Posee allí una pequeña finca. Antes era médico de regimiento.
—¡Tate! Por algo me preguntaba yo donde había oído ese apellido. Basarov. ¿Recuerdas, Nikolai, que en la división de papá había un medico que se apellidaba Basarov?
—Creo recordarlo.
—Exactamente.

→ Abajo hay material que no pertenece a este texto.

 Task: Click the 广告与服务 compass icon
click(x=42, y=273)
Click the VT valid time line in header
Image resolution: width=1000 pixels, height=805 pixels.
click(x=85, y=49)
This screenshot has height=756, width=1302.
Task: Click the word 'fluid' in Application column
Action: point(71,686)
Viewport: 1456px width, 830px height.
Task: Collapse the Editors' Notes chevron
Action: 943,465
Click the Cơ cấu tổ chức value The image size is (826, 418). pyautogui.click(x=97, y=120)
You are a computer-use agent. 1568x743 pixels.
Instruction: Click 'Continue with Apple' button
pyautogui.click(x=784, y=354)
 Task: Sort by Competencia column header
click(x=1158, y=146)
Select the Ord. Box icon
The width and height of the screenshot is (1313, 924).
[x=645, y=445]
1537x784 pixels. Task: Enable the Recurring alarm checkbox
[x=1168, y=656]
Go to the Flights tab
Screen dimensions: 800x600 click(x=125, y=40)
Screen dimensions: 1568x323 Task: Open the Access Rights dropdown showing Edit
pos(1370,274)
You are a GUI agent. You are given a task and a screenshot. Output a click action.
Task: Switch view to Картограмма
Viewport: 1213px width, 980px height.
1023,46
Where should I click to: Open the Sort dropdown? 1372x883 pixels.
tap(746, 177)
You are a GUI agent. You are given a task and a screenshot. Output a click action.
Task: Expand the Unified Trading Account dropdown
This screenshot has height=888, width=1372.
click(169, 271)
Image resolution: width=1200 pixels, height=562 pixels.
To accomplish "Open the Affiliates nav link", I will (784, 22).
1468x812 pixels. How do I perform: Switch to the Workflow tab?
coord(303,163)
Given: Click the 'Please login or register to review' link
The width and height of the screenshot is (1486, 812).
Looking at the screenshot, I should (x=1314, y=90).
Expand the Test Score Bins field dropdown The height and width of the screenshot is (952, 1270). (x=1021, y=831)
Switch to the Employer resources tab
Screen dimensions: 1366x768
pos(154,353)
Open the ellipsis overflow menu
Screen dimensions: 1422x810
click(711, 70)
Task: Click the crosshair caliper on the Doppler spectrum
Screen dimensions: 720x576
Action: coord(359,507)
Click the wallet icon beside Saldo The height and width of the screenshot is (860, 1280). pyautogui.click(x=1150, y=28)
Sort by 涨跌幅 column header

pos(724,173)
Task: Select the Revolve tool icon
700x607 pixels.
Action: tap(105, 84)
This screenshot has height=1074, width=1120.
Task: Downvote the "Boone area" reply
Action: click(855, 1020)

Entonces el médico es su padre. —Pavel Petrovich se atusó los bigotes—. Bien y este señor Basarov, ¿Qué es?
¿Qué es Basarov? ¿Desea usted, tío, que le explique quién es Basarov?
—Hazme ese favor, querido sobrino.
—Pues es un nihilista.
— ¿Cómo? —preguntó Nikolai Petrovich, mientras que Pavel
Petrovich quedaba inmóvil, con el cuchillo en el aire, untado de mantequilla.
—Es un nihilista —repitió Arkadi.
—Nihilista según tengo entendido, proviene del vocablo latino nihil, que significa nada —dijo Nikolai Petrovich—. Y en consecuencia, ¿ese término define a una persona... que no reconoce nada?
—Di mejor, que no respeta nada —aclaró Pavel Petrovich, volviendo a untar mantequilla.
—Que todo lo considera con sentido crítico —observó Arkadi.
—¿Y no es lo mismo? —preguntó Pavel Petrovich.
—No, no es lo mismo. Nihilista es una persona que no acata ninguna autoridad, que pone y no acepta ningún principio, por muy respetable que sea.
—¿Y acaso eso está bien?
—Según como se mire tío. Para unos está bien; para otros muy mal.
—¿De veras? Bueno, eso no va con nosotros. Pertenecemos al siglo pasado y creemos que sin principios —Pavel Petrovich pronunció esa palabra suavemente, con acento francés mientras Akardi, por el contrario, la pronunciaba con acento ruso—; sin admitir esos principios, como tú dices, es imposible dar un paso, es imposible respirar. Vous avez changé tout cela(12). Dios nos dé salud y nos conceda honores. A nosotros sólo nos tocará admirarnos, señores... ¿Cómo dijiste?
—Nihilista —precisó Arkadi.
—Antes había hegelianos y ahora, nihilistas. Veremos cómo vas a existir en el vacío en un espacio sin aire.
Pero ya es hora del chocolate. Hermano, haz el favor de llamar.
Nikolai Petrovich tocó el timbre y llamó: “¡Duniasha!” Mas en lugar de Duniasha, acudió a la terraza la misma Fienichka. Era ésta una joven de unos veintitrés años, blanca y dulce, de ojos y cabello oscuros, con rojos y gordezuelos labios infantiles y manos pequeñas y finas. Llevaba un aseado vestido de percal y sobre sus hombros torneados echaba con soltura una pequeña pañoleta nueva de color azul celeste. Traía una taza grande de chocolate que puso ante Pavel Petrovich, dando muestras de enorme turbación. Un rubor ardiente cubrió su lindo rostro. Bajó la mirada y se detuvo ante la mesa, apoyándose en la misma punta de los dedos. Parecía avergonzada de haber venido y al mismo tiempo, se sentía con derecho de hacerlo. Pavel Petrovich frunció el ceño severamente y Nikolai Petrovich quedó confuso.
—Buenos días, Fienichka —musitó entre dientes.